His final living moments were given media coverage. On the social networks, which he contributed to on a daily basis, he posted a final message to all his followers, explaining that he was to receive sedation the next day, “the only solution permitted by law today”. His statements could suggest that he took the decision of the relatively precise moment of his death – and the many articles quoting his words maintain that confusion: “I have chosen, said Loïc Résibois, in particular by militancy, to die in France, at the place which is dearest to me, on Île de Ré”.
The semantic employed by the various articles relating the death of Loïc Résibois, as well as the statements by family members, mention the rendezvous taken, but fail to describe the true state of the patient. On reading certain articles, one could almost be led to believe that he died by appointment, as if he had benefited from euthanasia. However, according to Dr. Claire Fourcade the president of SFAP, “Purely on the basis of the information issued, the legal framework was indeed fully complied with.” In fact, the patient’s condition had been deteriorating for several weeks, according to the statement broadcast by FranceTVinfo.
A practice improperly understood by both patients and medical staff
Because the media often make use of imprecise vocabulary, there is a risk of confusion between sedation and euthanasia, which in certain patients generates a fear of the treatments which they might receive against their consent. In order to counter any risk of a drift towards euthanasia during the application of deep sedation, the HAS published its recommendations for good practices on 15th March 2018.
Conducted over several months up to the end of March 2023, the parliamentary evaluation commission for the Claeys-Leonetti law aimed at preparing a statement on the application of the end-of-life legislation. One of the observations in the information report is that deep and continuous sedation is not always fully understood on the wards, and that moreover, it is difficult to track:
“The work by the commission was unable to obtain consolidated data on the number of deep sedations conducted each year since the adoption of the Claeys-Leonetti law. As confirmed by the CNSPFV (national centre for palliative care and the end of life), no specific coding or systematic tracking system exists for deep sedations in the context of the information system medicalisation programme (PMSI). The codes available do not allow for individualisation of the type of sedation undertaken or to differentiate between proportionate sedations and deep and continuous sedations.”.

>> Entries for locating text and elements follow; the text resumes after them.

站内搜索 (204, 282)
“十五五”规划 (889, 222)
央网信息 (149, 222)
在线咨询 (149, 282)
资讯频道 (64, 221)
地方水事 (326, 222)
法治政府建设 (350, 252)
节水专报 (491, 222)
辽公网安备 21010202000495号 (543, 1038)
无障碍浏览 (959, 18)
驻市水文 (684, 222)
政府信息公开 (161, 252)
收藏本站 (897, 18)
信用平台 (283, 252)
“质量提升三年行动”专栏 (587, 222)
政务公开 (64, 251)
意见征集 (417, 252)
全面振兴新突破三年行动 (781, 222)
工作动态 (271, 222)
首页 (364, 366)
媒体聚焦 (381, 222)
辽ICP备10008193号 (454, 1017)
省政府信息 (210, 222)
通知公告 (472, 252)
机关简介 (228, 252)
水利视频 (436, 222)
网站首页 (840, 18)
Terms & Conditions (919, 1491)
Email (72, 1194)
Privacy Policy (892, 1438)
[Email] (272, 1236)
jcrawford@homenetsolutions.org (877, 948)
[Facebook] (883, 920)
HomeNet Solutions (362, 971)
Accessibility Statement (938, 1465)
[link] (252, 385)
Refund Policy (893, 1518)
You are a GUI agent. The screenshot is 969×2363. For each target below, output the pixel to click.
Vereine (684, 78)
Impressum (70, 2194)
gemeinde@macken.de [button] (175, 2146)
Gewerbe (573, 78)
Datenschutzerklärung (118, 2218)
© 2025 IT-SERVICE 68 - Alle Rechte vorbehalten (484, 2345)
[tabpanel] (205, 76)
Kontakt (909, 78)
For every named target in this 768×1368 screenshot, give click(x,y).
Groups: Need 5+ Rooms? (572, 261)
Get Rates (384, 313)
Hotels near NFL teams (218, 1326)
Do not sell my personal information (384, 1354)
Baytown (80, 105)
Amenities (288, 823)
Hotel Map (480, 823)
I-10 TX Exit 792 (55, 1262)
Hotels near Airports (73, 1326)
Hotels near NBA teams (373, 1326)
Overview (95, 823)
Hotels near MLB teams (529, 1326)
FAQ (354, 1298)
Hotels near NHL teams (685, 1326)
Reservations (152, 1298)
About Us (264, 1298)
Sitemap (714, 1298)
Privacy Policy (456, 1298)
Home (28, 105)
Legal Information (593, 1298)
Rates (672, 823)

The problem with this sedation, is not that it is not enough, but in fact that it is inadequately known and poorly applied by medical staff. As admitted by the reporters, the very precious measures provided by the Claeys-Leonetti law remain largely unknown to patients but also to medical staff. That does not prevent Monsieur Falorni, the MP who presided over the evaluation commission, to militate firmly for a change in the current law… whereas it is evident, that it is largely unknown and unequally applied throughout the nation.
In the continuing debate on the end of life, the avoidance of confusions, the understanding of the current measures within the law would ensure better awareness by the general public. Beyond the precise subject of sedation, the urgency is rather to guarantee access to palliative care for all those who need it!